Production Team Report 2010-11-22

From GridPP Wiki
Revision as of 13:30, 22 November 2010 by John kelly (Talk | contribs)

(diff) ← Older revision | Latest revision (diff) | Newer revision → (diff)
Jump to: navigation, search

RAL Tier1 Production Team Report for 22th November 2010.

AoD This Week

Mon - Wed: John Wed: Catalin Thurs - Fri: John

Last week

  • Gareth: AoD(1 day)
  • john: CMS castor 219 migration and some scripting.
  • Tiju: AoD(4days)

Changes to Operating procedures

  • None

Declared Outages in GOC DB

  • Tue - Thu 22-25 Nov. re-install of lcgCE08 as a creamCE.
  • Tue 23rd Nov. Tape System Unavailable.

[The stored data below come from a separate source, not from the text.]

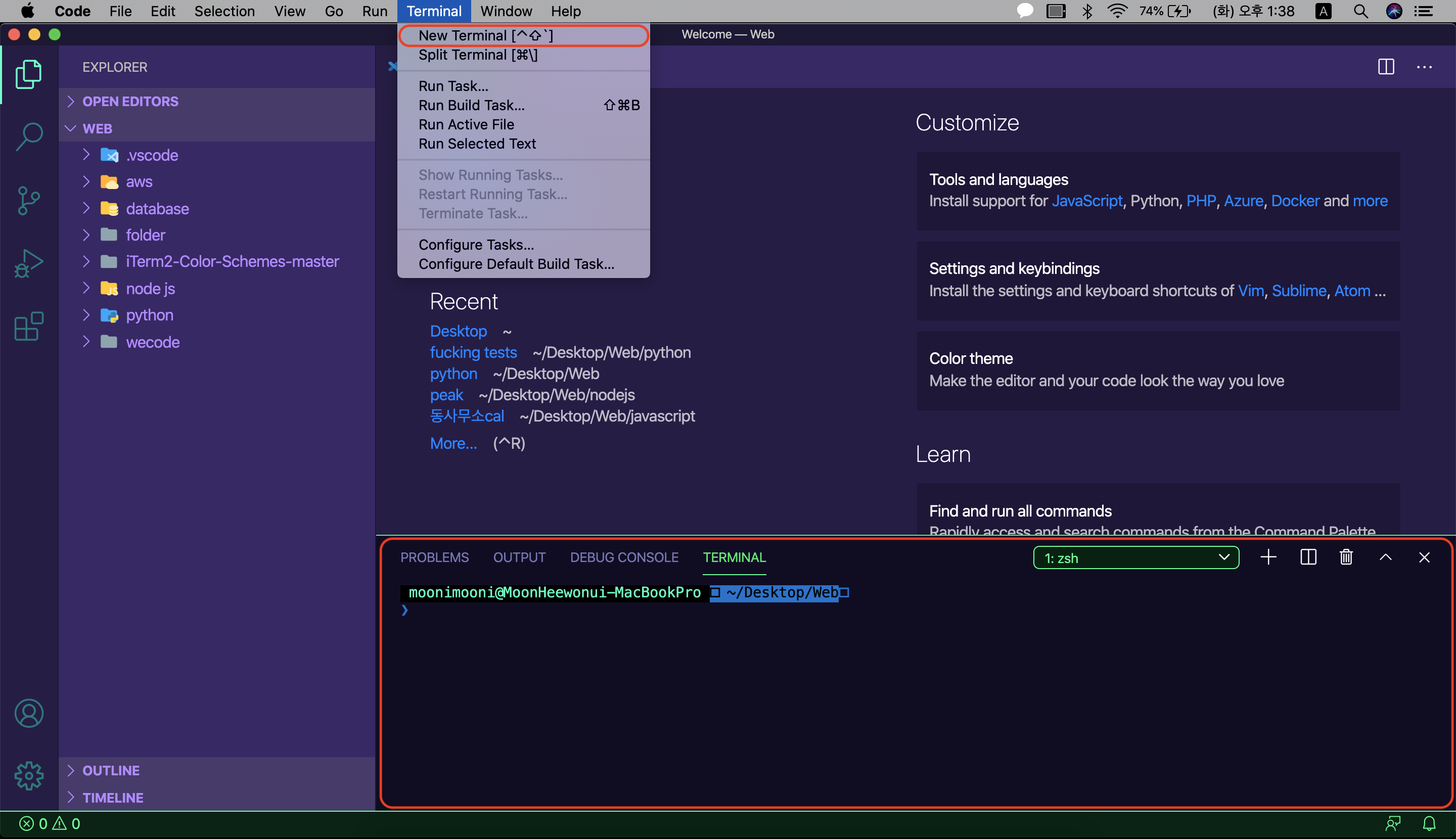Image resolution: width=1456 pixels, height=839 pixels.
Task: Toggle split editor right button
Action: (1386, 67)
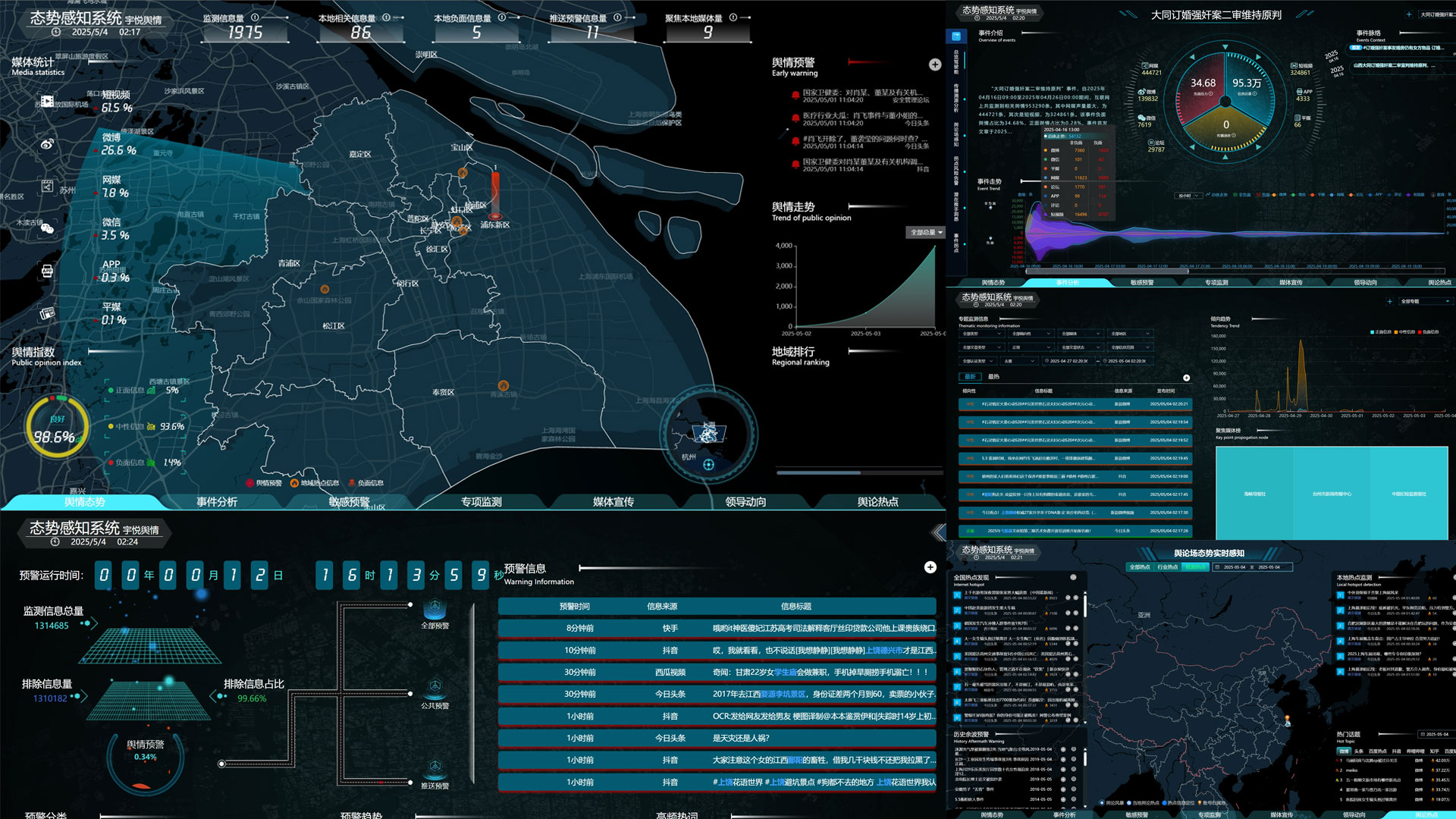Screen dimensions: 1456x819
Task: Toggle the 舆论风暴 map layer radio
Action: pos(1102,802)
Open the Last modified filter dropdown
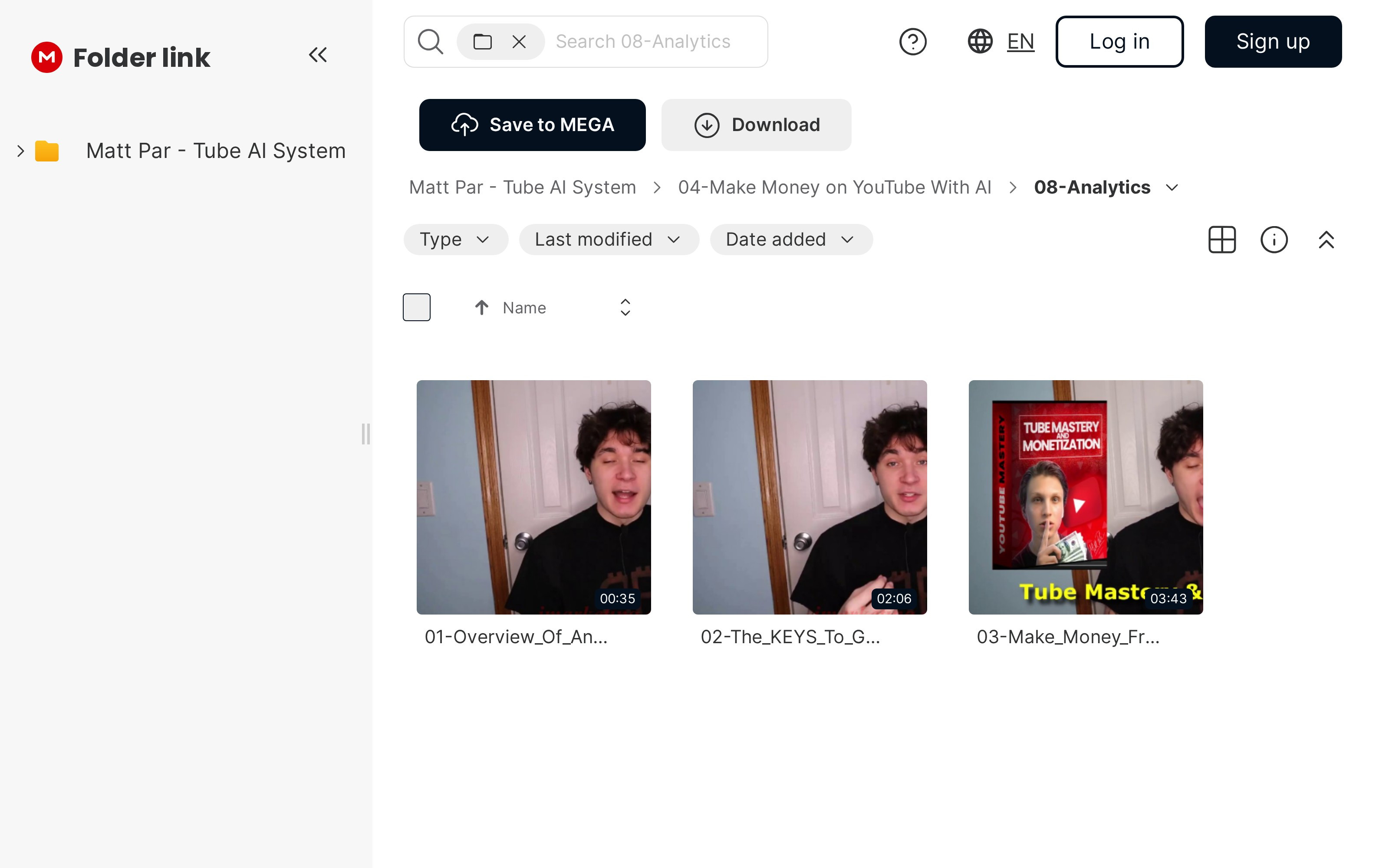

Work on tape robot to resolve problem with power supply cooling.
  • Wed 24 Nov. lcgfts Switch over to using the gLite3.2 Web Service
  • Mon 6th - Wed 8th Dec upgrade of Altas castor instance.

Advanced Warning

  • TODAY and later this week - add new SRMs for Atlas
  • Remaining Castor: Current scheduling (T.B.C) on following dates:
  • Weekend 11/12 Dec: Power outage in Atlas building.
  • Monday 13th December - UPS test.

Other Changes

  • Fabric:
    • Tape Drive Microcode Update.
    • Double the network link to the tape robot stack (stack 12), postponed from the last TS. (Requires Castor stop).
    • Swap out the older of the pair of SAN switches in the Tier1 Oracle databases for its new replacement. (Requires FTS, LFC, 3D stop).
  • Database:
    • Re-visit non-Castor database multipathing
    • Increase shared memory for OGMA, LUGH & SOMNUS
  • Grid Services:
    • Changes to increase resilience of the BDII service
    • Quattorised gLite 3.2 LB nodes being put into production
    • Quattorisation of FTS Web Service hosts
  • Castor:
    • Change ATLAS castor permissions to prevent users deleting data
  • Networks:
    • None